Records supplied:
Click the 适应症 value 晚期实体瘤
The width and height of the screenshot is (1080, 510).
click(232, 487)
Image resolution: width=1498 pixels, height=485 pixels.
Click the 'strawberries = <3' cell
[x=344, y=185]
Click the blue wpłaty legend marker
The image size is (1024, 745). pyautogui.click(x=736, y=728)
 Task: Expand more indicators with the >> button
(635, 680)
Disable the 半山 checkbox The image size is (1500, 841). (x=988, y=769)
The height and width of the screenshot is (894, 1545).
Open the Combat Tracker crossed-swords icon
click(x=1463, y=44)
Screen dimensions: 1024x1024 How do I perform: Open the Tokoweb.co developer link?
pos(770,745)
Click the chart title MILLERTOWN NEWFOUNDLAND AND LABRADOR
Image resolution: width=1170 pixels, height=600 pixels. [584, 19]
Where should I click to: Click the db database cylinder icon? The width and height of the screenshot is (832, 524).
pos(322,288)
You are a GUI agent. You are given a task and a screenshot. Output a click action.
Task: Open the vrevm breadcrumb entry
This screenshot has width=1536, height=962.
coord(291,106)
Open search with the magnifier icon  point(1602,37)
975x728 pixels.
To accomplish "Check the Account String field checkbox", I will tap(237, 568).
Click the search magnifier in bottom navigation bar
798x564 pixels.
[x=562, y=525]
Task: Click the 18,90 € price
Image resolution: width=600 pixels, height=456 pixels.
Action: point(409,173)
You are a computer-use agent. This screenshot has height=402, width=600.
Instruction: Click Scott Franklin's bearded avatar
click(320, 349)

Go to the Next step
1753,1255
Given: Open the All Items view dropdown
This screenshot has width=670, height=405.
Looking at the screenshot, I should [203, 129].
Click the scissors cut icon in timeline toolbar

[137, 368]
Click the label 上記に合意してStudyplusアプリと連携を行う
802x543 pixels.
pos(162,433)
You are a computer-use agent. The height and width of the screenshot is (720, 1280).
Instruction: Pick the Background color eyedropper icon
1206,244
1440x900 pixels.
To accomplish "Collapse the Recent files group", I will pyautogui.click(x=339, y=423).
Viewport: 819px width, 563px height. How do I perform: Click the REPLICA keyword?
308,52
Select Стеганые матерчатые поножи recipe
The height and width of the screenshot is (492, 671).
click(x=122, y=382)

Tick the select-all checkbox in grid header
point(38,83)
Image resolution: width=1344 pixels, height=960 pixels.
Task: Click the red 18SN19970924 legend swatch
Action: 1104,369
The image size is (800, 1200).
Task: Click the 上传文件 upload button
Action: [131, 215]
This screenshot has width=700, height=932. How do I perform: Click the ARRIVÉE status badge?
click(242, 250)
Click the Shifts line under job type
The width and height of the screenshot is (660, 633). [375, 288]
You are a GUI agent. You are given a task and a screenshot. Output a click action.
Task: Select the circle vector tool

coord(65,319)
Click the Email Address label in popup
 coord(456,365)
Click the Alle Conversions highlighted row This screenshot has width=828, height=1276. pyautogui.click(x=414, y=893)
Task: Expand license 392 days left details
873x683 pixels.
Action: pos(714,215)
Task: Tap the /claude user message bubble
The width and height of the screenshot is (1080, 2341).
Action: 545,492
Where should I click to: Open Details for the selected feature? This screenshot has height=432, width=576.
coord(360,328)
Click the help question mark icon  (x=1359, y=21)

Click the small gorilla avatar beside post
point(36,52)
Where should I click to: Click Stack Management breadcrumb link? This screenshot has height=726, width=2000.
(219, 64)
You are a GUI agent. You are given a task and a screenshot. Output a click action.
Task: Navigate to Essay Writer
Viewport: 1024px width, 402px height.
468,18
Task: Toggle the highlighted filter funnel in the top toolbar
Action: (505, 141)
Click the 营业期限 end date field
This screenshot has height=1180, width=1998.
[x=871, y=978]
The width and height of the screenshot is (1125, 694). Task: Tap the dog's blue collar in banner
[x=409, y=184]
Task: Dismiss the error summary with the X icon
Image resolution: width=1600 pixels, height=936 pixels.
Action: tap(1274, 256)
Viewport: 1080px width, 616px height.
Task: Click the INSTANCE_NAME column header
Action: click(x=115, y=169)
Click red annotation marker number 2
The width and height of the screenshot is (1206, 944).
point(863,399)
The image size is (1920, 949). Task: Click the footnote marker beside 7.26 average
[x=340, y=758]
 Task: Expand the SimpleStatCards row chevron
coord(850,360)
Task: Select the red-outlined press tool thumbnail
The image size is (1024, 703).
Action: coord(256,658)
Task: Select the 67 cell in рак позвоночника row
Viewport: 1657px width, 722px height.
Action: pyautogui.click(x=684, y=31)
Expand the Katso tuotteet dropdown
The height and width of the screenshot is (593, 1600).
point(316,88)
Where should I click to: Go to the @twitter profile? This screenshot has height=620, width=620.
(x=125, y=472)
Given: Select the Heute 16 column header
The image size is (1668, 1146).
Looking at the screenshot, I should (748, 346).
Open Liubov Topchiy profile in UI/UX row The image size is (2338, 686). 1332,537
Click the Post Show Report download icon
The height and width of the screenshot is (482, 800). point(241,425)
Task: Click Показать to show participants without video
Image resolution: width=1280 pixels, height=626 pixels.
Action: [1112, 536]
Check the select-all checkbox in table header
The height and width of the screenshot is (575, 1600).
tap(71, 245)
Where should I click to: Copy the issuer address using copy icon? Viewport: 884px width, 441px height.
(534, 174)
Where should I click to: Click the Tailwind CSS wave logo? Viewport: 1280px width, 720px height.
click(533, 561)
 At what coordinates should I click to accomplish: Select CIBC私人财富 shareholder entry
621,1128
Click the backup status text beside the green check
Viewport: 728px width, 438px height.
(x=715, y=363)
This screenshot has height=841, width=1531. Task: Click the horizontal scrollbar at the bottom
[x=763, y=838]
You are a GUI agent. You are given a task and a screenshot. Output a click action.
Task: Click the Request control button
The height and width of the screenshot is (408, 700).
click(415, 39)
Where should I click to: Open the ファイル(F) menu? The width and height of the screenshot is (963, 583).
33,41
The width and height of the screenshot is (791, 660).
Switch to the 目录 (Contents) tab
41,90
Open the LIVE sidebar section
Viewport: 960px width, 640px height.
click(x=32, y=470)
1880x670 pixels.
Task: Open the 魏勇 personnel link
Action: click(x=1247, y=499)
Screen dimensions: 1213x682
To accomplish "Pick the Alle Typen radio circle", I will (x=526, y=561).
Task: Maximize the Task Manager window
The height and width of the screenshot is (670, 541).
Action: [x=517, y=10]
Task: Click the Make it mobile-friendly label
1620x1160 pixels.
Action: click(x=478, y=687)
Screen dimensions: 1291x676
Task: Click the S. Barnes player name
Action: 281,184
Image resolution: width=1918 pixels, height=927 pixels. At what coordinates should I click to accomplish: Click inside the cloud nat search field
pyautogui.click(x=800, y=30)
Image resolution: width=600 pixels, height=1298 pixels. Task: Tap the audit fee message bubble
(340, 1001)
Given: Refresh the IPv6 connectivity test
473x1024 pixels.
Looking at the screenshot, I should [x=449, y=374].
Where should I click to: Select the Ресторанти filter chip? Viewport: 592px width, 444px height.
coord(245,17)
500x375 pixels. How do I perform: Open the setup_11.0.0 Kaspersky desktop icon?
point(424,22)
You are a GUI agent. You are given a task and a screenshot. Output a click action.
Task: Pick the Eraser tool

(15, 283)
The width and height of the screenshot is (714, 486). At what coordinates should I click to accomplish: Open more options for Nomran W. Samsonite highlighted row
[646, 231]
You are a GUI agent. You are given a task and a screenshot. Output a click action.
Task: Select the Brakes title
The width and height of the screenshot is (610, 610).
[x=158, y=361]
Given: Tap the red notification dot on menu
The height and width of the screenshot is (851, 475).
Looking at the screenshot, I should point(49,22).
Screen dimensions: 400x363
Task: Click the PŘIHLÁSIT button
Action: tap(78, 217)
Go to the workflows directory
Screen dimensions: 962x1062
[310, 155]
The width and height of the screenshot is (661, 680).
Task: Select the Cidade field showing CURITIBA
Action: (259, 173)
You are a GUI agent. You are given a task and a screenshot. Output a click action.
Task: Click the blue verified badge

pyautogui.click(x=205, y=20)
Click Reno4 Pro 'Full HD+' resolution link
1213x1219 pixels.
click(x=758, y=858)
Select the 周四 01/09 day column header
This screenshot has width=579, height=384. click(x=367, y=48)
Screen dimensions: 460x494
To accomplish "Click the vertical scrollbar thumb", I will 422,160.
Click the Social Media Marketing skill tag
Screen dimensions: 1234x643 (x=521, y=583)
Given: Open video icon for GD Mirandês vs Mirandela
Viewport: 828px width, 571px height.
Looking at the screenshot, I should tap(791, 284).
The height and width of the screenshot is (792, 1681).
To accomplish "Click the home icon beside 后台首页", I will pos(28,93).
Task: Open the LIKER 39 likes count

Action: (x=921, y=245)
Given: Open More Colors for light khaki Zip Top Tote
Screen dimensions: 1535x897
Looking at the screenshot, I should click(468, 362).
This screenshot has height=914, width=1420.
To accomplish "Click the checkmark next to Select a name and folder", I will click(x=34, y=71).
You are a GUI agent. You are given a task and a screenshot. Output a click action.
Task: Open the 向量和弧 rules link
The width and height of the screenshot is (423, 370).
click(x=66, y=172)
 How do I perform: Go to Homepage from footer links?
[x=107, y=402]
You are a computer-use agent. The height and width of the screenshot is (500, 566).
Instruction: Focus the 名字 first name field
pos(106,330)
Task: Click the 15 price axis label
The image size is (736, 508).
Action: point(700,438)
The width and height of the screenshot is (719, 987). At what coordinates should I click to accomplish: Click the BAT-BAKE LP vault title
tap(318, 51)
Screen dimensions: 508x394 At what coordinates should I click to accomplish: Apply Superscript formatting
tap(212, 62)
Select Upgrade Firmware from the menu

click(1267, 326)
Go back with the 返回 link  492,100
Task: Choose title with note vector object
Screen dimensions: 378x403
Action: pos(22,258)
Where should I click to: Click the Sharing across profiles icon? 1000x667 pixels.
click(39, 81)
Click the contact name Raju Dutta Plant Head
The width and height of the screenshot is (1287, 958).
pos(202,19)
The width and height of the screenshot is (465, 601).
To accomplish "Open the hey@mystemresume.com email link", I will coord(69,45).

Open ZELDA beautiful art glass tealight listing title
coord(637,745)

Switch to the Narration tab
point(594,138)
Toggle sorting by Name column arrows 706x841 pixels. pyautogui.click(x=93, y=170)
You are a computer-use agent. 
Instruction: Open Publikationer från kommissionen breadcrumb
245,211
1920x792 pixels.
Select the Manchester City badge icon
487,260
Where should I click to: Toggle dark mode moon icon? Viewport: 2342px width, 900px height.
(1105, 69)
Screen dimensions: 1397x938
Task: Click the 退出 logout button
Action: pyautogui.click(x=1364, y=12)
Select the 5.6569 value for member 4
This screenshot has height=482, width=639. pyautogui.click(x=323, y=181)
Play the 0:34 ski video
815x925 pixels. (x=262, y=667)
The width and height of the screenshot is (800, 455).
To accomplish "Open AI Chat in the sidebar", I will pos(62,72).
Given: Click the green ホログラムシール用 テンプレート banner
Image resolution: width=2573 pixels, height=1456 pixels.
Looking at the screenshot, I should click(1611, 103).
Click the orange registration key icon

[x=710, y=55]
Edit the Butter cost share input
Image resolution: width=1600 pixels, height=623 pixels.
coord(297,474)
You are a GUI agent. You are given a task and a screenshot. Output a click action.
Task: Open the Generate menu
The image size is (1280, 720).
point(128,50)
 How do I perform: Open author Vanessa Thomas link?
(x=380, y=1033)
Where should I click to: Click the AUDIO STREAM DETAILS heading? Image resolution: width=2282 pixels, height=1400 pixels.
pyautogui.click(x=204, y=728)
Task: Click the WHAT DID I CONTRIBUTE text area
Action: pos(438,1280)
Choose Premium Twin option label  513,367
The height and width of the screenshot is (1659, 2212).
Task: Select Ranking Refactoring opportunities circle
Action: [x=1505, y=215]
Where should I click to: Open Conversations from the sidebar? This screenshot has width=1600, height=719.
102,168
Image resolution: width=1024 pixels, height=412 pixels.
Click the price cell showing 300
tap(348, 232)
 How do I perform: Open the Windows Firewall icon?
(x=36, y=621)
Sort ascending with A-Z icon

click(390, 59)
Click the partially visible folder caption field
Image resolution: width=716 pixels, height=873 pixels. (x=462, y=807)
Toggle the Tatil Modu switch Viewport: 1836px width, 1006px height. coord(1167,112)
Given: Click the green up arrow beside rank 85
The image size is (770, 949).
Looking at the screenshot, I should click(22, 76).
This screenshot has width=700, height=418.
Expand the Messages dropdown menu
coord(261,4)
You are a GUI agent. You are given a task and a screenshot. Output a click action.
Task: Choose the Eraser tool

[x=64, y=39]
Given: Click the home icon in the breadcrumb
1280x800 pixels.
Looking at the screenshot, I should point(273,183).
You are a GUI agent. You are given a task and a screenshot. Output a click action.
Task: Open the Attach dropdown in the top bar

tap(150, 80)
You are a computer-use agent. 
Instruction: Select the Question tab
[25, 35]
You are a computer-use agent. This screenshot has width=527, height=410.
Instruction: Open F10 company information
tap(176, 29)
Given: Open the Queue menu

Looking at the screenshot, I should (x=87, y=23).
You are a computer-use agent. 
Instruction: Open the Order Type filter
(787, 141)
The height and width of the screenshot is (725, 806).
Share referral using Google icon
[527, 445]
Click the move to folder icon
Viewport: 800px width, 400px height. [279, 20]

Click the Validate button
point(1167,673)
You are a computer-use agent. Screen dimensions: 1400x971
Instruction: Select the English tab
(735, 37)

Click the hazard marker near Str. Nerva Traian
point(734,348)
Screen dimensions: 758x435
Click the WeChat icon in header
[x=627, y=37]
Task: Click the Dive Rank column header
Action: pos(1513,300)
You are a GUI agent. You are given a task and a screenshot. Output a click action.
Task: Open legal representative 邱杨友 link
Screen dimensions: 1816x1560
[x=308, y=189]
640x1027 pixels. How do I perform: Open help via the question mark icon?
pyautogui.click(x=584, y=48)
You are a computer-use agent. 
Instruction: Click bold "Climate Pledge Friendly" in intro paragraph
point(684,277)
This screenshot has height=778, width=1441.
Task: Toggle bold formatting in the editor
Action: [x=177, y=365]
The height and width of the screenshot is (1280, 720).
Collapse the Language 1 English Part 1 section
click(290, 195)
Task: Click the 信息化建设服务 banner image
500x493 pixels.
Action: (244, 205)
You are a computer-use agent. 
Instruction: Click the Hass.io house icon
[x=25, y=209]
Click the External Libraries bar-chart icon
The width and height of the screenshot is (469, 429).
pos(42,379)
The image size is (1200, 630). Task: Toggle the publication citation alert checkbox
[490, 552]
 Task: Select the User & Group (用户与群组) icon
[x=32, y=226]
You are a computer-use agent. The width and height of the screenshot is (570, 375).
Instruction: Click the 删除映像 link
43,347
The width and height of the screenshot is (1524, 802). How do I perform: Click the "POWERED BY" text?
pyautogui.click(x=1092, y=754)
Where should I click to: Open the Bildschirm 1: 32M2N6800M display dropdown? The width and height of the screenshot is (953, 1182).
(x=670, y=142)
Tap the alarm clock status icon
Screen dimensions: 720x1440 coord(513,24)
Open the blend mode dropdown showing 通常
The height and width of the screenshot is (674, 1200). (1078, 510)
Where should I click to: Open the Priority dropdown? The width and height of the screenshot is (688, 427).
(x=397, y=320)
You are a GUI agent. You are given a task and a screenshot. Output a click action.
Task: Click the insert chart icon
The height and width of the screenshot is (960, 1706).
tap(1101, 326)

The task:
All lines of the data above that include the word "green" must be shown.

Result:
Click the backup status text beside the green check
Given: Click the green ホログラムシール用 テンプレート banner
Given: Click the green up arrow beside rank 85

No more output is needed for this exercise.